→ Problem details: Starting at the top of the entries below, set down each line exactly as written, and stop after the line containing "contact (141, 1341)".
======== Data in this exercise
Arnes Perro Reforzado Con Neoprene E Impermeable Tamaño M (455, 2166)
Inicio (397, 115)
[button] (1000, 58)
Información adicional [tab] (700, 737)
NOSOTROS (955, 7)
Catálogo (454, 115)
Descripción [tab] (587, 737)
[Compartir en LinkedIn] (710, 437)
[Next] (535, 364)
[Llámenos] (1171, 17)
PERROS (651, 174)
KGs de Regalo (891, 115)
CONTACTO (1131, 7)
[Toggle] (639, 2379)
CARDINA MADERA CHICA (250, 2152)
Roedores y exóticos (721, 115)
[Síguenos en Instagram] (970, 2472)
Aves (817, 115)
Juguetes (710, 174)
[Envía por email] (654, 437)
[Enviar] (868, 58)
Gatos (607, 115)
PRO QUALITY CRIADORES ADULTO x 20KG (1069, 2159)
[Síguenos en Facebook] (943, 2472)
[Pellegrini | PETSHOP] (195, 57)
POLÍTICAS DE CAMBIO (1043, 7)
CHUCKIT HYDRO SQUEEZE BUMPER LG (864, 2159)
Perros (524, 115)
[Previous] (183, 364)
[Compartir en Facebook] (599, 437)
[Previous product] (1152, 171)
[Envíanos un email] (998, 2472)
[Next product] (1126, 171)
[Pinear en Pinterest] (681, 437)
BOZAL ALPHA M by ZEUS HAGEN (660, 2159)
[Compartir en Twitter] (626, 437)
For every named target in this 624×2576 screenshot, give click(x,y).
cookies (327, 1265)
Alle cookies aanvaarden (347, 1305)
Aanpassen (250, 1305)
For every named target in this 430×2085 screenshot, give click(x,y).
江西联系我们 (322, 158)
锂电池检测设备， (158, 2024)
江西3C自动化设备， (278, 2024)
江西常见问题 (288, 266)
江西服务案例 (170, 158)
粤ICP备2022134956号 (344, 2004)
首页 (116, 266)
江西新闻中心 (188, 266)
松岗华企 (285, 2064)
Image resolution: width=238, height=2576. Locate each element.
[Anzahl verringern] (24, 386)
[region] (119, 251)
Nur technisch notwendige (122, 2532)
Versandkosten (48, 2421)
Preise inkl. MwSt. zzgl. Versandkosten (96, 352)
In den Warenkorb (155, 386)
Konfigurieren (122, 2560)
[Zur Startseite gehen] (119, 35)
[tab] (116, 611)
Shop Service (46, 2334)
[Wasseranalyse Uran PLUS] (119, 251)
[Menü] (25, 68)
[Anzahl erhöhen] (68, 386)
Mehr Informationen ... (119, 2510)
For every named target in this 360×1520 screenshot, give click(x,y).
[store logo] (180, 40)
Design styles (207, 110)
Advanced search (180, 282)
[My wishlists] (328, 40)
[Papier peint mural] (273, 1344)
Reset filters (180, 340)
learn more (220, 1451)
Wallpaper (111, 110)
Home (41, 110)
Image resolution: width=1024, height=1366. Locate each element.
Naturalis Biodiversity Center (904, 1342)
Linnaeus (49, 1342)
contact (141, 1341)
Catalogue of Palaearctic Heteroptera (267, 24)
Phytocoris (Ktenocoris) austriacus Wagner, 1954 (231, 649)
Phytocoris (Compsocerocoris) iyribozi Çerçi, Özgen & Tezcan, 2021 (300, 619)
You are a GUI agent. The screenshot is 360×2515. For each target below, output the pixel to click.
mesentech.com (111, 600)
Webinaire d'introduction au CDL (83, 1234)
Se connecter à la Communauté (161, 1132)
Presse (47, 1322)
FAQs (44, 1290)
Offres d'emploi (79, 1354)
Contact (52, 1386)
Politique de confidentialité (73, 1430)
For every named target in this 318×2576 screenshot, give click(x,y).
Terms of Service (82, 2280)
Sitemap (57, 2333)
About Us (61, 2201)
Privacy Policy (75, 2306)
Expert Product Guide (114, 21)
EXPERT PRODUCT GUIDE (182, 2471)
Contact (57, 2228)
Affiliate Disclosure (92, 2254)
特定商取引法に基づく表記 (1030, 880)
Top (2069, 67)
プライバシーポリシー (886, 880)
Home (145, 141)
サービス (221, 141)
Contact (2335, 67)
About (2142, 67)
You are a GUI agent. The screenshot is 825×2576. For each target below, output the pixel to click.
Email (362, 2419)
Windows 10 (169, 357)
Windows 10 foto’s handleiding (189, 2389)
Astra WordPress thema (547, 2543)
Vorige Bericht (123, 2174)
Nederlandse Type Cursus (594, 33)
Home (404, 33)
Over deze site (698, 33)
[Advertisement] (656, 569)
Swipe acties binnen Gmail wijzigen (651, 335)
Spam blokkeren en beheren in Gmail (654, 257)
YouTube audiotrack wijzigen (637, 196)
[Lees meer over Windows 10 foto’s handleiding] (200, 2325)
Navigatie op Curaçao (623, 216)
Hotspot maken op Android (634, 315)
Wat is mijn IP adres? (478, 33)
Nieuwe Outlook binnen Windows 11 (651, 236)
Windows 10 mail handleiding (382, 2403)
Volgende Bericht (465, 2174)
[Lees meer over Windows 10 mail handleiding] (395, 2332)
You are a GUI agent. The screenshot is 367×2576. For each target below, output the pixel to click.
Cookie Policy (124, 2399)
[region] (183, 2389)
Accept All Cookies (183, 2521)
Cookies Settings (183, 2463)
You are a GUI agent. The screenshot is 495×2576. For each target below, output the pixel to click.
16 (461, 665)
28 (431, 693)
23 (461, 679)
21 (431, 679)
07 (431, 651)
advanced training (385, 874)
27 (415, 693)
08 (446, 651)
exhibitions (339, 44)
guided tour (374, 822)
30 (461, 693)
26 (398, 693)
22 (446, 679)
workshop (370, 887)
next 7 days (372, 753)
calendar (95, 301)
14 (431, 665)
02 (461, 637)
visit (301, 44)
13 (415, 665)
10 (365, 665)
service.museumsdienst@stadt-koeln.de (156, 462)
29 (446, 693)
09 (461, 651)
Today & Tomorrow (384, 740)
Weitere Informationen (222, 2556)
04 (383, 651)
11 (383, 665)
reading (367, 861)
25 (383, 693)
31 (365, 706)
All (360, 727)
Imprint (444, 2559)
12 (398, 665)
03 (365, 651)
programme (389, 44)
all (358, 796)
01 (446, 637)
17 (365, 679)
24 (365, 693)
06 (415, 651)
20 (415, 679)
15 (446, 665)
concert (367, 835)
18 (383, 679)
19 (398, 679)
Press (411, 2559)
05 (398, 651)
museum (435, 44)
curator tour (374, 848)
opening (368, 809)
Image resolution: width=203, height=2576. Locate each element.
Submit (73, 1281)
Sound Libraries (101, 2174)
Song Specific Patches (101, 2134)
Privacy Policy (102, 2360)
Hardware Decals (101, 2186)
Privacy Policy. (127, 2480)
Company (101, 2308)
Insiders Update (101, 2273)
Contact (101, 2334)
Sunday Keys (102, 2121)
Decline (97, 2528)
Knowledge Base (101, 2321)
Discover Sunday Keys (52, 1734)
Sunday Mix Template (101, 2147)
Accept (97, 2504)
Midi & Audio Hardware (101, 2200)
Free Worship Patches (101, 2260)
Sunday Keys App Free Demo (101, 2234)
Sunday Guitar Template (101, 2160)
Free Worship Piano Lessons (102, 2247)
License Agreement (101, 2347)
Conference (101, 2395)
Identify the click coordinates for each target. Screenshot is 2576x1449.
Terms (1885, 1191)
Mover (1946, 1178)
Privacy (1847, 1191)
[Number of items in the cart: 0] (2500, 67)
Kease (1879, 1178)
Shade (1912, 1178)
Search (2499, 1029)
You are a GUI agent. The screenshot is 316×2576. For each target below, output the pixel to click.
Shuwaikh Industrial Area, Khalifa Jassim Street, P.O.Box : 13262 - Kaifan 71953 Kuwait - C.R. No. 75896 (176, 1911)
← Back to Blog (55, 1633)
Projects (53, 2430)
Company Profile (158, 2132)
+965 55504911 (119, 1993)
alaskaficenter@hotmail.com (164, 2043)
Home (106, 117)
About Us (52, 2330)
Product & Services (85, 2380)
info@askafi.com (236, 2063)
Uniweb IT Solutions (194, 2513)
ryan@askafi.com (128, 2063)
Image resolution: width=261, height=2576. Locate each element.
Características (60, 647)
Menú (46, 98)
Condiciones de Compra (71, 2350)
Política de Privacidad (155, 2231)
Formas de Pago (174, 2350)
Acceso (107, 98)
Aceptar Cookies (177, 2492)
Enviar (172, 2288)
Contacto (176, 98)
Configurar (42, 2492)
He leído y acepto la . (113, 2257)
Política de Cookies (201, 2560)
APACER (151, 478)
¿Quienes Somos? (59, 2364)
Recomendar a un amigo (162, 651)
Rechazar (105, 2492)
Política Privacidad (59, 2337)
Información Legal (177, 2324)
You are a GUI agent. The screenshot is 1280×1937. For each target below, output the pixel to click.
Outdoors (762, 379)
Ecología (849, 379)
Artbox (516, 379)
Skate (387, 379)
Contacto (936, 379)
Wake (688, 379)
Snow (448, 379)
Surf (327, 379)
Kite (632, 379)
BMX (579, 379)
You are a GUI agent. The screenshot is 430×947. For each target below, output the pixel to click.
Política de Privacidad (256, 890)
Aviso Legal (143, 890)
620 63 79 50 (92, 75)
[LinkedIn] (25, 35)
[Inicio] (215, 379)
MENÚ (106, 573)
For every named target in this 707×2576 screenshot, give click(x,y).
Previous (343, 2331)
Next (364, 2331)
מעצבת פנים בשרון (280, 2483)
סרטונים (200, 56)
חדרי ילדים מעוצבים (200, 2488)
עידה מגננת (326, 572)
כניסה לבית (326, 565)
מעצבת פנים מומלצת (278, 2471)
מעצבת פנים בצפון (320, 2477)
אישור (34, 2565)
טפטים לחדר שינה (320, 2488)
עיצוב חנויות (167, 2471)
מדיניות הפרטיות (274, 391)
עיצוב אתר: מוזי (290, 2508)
================
→ Expected answer:
Arnes Perro Reforzado Con Neoprene E Impermeable Tamaño M (455, 2166)
Inicio (397, 115)
[button] (1000, 58)
Información adicional [tab] (700, 737)
NOSOTROS (955, 7)
Catálogo (454, 115)
Descripción [tab] (587, 737)
[Compartir en LinkedIn] (710, 437)
[Next] (535, 364)
[Llámenos] (1171, 17)
PERROS (651, 174)
KGs de Regalo (891, 115)
CONTACTO (1131, 7)
[Toggle] (639, 2379)
CARDINA MADERA CHICA (250, 2152)
Roedores y exóticos (721, 115)
[Síguenos en Instagram] (970, 2472)
Aves (817, 115)
Juguetes (710, 174)
[Envía por email] (654, 437)
[Enviar] (868, 58)
Gatos (607, 115)
PRO QUALITY CRIADORES ADULTO x 20KG (1069, 2159)
[Síguenos en Facebook] (943, 2472)
[Pellegrini | PETSHOP] (195, 57)
POLÍTICAS DE CAMBIO (1043, 7)
CHUCKIT HYDRO SQUEEZE BUMPER LG (864, 2159)
Perros (524, 115)
[Previous] (183, 364)
[Compartir en Facebook] (599, 437)
[Previous product] (1152, 171)
[Envíanos un email] (998, 2472)
[Next product] (1126, 171)
[Pinear en Pinterest] (681, 437)
BOZAL ALPHA M by ZEUS HAGEN (660, 2159)
[Compartir en Twitter] (626, 437)
For every named target in this 624×2576 screenshot, give click(x,y).
cookies (327, 1265)
Alle cookies aanvaarden (347, 1305)
Aanpassen (250, 1305)
For every named target in this 430×2085 screenshot, give click(x,y).
江西联系我们 (322, 158)
锂电池检测设备， (158, 2024)
江西3C自动化设备， (278, 2024)
江西常见问题 (288, 266)
江西服务案例 (170, 158)
粤ICP备2022134956号 (344, 2004)
首页 (116, 266)
江西新闻中心 (188, 266)
松岗华企 (285, 2064)
Image resolution: width=238, height=2576. Locate each element.
[Anzahl verringern] (24, 386)
[region] (119, 251)
Nur technisch notwendige (122, 2532)
Versandkosten (48, 2421)
Preise inkl. MwSt. zzgl. Versandkosten (96, 352)
In den Warenkorb (155, 386)
Konfigurieren (122, 2560)
[Zur Startseite gehen] (119, 35)
[tab] (116, 611)
Shop Service (46, 2334)
[Wasseranalyse Uran PLUS] (119, 251)
[Menü] (25, 68)
[Anzahl erhöhen] (68, 386)
Mehr Informationen ... (119, 2510)
For every named target in this 360×1520 screenshot, give click(x,y).
[store logo] (180, 40)
Design styles (207, 110)
Advanced search (180, 282)
[My wishlists] (328, 40)
[Papier peint mural] (273, 1344)
Reset filters (180, 340)
learn more (220, 1451)
Wallpaper (111, 110)
Home (41, 110)
Image resolution: width=1024, height=1366. Locate each element.
Naturalis Biodiversity Center (904, 1342)
Linnaeus (49, 1342)
contact (141, 1341)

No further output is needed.